Este aspeto da pintura não foi visto na altura e foi um triunfo no Salão, que se repetiu com outro exercício supostamente propagandista, Napoleão no campo de batalha de Eylau, 1808. Nesta tela, o Imperador observa a carnificina após a batalha, na qual 50.000 homens morreram ou ficaram feridos, e é mostrado a declarar que se os governantes do mundo pudessem ver tal cena, ficariam menos ávidos por batalhas. Mais uma vez, porém, embora Napoleão esteja no centro da composição, são as vítimas que o rodeiam que são o verdadeiro tema de Gros e o seu sofrimento – enlouquecido pela dor ou congelado na morte – torna a piedade do Imperador maligna.
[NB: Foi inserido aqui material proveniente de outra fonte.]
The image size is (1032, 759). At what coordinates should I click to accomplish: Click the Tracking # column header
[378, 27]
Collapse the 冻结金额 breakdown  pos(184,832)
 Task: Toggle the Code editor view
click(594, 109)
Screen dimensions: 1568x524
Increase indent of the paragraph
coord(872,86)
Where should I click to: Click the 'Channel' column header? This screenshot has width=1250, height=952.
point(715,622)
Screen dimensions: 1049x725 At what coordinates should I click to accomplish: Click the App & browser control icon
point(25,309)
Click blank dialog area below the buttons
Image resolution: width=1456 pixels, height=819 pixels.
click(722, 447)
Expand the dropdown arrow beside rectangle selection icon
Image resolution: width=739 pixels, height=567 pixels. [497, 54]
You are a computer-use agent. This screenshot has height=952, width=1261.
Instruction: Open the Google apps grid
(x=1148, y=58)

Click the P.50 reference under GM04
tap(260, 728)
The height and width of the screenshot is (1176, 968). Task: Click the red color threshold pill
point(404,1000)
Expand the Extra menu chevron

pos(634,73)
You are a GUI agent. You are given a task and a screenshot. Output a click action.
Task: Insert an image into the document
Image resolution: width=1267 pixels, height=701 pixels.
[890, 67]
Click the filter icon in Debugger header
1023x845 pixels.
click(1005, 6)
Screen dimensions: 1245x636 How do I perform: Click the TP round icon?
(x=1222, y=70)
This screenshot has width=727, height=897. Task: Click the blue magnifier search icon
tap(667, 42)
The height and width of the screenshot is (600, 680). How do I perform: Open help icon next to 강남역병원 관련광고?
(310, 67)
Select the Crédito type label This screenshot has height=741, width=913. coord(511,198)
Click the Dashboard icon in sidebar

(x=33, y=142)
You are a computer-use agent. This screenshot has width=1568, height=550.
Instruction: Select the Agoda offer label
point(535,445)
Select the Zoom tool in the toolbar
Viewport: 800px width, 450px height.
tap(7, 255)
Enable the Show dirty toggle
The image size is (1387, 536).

É pouco provável que Gros tenha compreendido que estava a subverter a mensagem ostensiva, mas a ambivalência reflete a sua personalidade conflituosa. Teve um colapso no túmulo de um colega pintor, Girodet, quando se acusou a si próprio de dar um mau exemplo à escola francesa ao abandonar o Classicismo de David pelo Romantismo mais vistoso.

E apesar dos Bourbons lhe terem concedido o título de barão, continua a ser suscetível às intimidações de David – então exilado em Bruxelas – e incapaz de adaptar os seus dons de cor e movimento ao exemplo do seu mestre.

Sem Napoleão como tema da sua arte – independentemente dos seus verdadeiros sentimentos em relação a ele – a sua pintura tornou-se de menor importância, e ele sabia-o. Tudo se tornou insuportável; e enquanto Napoleão terminou os seus dias num pedaço de rocha no Atlântico, o fim de Gros foi ainda mais banal.

Em junho de 1835, afogou-se em Meudon-sur-Seine, num riacho ao largo do rio. No local, terá sido encontrada uma nota de suicídio na sua bandolete. Dizia: “Cansado da vida e abandonado pelas coisas que a tornavam suportável, resolvi separar-me dela.”

A mensagem, trágica o suficiente, apenas sugere a extensão do seu desespero: a água em que ele se matou tinha apenas um metro de profundidade, pouco mais do que uma poça. No entanto, estava tão determinado a morrer que forçou a cabeça para baixo e manteve-a lá.